To examine mechanisms whereby amino acids modulate nitric oxide (NO) production and blood flow in the renal vasculature, NO in the renal venous effluent of the isolated perfused rat kidney was quantified by chemiluminescence as amino acids were added to the perfusate (n=4/group). The addition of 10−4 M cationic amino acids (L-ornithine, L-lysine, or L-homoarginine) or neutral amino acids (L-glutamine, L-leucine, or L-serine) significantly decreased NO by 22–53% and increased renal vascular resistance by 32–68%. Anionic amino acids (L-glutamate or L-aspartate) did not alter either parameter. The effects of the cationic and neutral amino acids were attenuated with 10−3 M L-arginine (L-Arg) and prevented by endothelial removal or NO synthase inhibition.
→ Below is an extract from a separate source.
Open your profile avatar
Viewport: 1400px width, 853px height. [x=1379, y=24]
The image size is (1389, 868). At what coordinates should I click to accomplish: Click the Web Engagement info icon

These observations were confirmed in cultured EA.hy926 endothelial cells (n>1000 cells/group) in which the cationic and neutral amino acids (10−4 M) significantly decreased NO by 67–78%, as assessed by DAF fluorescence. In addition, the inhibition of amino acid transport system y+ (cationic amino acid transporter 1) or y+L (CD98/4F2 heavy chain) by siRNA diminished the NO-depleting effects of these amino acids in the cultured cells. Finally, transport studies demonstrated that cationic or neutral amino acids in the extracellular space significantly stimulated efflux of L-Arg out of endothelial cells by 89–173% compared to control (n=4/group). These data demonstrate that cationic and neutral amino acids modulate NO and renal vascular resistance by stimulating the efflux of L-Arg out of endothelial cells by y+ or y+L transport mechanisms. Supported by HL-29587.